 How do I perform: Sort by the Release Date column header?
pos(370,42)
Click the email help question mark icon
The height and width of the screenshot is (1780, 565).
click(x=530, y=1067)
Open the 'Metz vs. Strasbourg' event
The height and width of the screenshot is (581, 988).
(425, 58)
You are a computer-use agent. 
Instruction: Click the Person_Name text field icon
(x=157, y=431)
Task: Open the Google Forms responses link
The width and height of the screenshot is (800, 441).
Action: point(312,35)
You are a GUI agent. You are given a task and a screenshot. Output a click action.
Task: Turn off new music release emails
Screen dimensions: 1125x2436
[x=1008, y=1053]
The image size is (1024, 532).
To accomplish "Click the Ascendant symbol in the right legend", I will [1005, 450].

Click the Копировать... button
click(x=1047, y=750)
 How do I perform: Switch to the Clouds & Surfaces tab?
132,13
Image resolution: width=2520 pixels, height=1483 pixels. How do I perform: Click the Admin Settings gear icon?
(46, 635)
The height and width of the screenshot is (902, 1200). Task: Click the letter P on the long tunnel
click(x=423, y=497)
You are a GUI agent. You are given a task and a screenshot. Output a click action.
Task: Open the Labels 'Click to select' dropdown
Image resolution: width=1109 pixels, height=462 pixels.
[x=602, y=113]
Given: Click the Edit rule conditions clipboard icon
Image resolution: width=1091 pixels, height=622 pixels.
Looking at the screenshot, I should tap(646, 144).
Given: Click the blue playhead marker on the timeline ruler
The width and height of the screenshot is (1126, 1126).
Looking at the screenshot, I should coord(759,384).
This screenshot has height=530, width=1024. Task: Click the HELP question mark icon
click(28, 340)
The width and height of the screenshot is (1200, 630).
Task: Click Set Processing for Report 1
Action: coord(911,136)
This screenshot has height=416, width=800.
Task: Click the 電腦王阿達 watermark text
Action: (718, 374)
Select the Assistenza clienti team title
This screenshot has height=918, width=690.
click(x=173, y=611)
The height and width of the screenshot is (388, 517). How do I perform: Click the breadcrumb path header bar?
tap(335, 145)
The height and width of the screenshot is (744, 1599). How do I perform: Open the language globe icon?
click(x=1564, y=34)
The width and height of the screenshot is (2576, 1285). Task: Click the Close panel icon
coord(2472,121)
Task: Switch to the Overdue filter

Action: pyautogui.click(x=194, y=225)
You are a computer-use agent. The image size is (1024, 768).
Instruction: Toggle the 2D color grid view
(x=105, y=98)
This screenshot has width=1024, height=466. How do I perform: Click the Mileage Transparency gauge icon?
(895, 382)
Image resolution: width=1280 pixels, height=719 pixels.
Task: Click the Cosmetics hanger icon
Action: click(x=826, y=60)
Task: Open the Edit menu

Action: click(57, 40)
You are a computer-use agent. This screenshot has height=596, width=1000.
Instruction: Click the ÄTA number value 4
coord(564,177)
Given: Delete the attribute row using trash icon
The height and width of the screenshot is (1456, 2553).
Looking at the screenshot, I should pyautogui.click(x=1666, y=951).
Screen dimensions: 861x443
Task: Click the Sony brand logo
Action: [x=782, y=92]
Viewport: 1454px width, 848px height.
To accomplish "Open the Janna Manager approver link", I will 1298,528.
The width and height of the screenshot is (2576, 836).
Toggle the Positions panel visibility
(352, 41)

---+---

### [OBJECTIVE]
Copy out the rows word for word, from the first one through the line containing "click(x=1564, y=34)", including that line.

### [SOLUTION]
 How do I perform: Sort by the Release Date column header?
pos(370,42)
Click the email help question mark icon
The height and width of the screenshot is (1780, 565).
click(x=530, y=1067)
Open the 'Metz vs. Strasbourg' event
The height and width of the screenshot is (581, 988).
(425, 58)
You are a computer-use agent. 
Instruction: Click the Person_Name text field icon
(x=157, y=431)
Task: Open the Google Forms responses link
The width and height of the screenshot is (800, 441).
Action: point(312,35)
You are a GUI agent. You are given a task and a screenshot. Output a click action.
Task: Turn off new music release emails
Screen dimensions: 1125x2436
[x=1008, y=1053]
The image size is (1024, 532).
To accomplish "Click the Ascendant symbol in the right legend", I will [1005, 450].

Click the Копировать... button
click(x=1047, y=750)
 How do I perform: Switch to the Clouds & Surfaces tab?
132,13
Image resolution: width=2520 pixels, height=1483 pixels. How do I perform: Click the Admin Settings gear icon?
(46, 635)
The height and width of the screenshot is (902, 1200). Task: Click the letter P on the long tunnel
click(x=423, y=497)
You are a GUI agent. You are given a task and a screenshot. Output a click action.
Task: Open the Labels 'Click to select' dropdown
Image resolution: width=1109 pixels, height=462 pixels.
[x=602, y=113]
Given: Click the Edit rule conditions clipboard icon
Image resolution: width=1091 pixels, height=622 pixels.
Looking at the screenshot, I should tap(646, 144).
Given: Click the blue playhead marker on the timeline ruler
The width and height of the screenshot is (1126, 1126).
Looking at the screenshot, I should coord(759,384).
This screenshot has height=530, width=1024. Task: Click the HELP question mark icon
click(28, 340)
The width and height of the screenshot is (1200, 630).
Task: Click Set Processing for Report 1
Action: coord(911,136)
This screenshot has height=416, width=800.
Task: Click the 電腦王阿達 watermark text
Action: (718, 374)
Select the Assistenza clienti team title
This screenshot has height=918, width=690.
click(x=173, y=611)
The height and width of the screenshot is (388, 517). How do I perform: Click the breadcrumb path header bar?
tap(335, 145)
The height and width of the screenshot is (744, 1599). How do I perform: Open the language globe icon?
click(x=1564, y=34)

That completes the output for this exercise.